### [LISTED ENTRIES]
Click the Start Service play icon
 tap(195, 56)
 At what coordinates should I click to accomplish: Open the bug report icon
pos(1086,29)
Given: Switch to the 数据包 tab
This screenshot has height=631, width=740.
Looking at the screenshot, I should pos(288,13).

--

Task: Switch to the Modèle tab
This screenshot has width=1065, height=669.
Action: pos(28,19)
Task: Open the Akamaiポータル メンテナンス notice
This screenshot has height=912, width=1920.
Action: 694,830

---

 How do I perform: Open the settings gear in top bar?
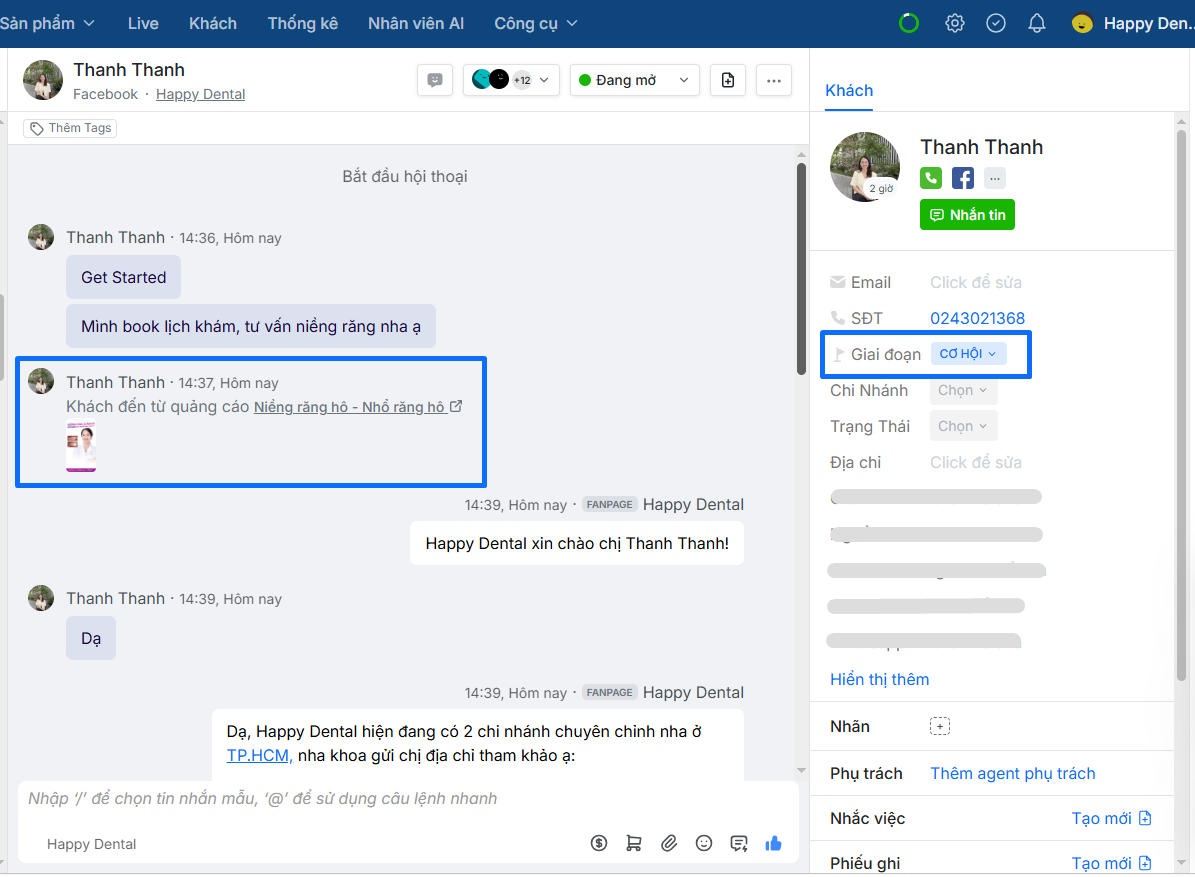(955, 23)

### [WORK TO BE COMPLETED]
Check every line of the data for the string "Switch". Give the number of lines that have it, and only that.

### [EXPECTED ANSWER]
2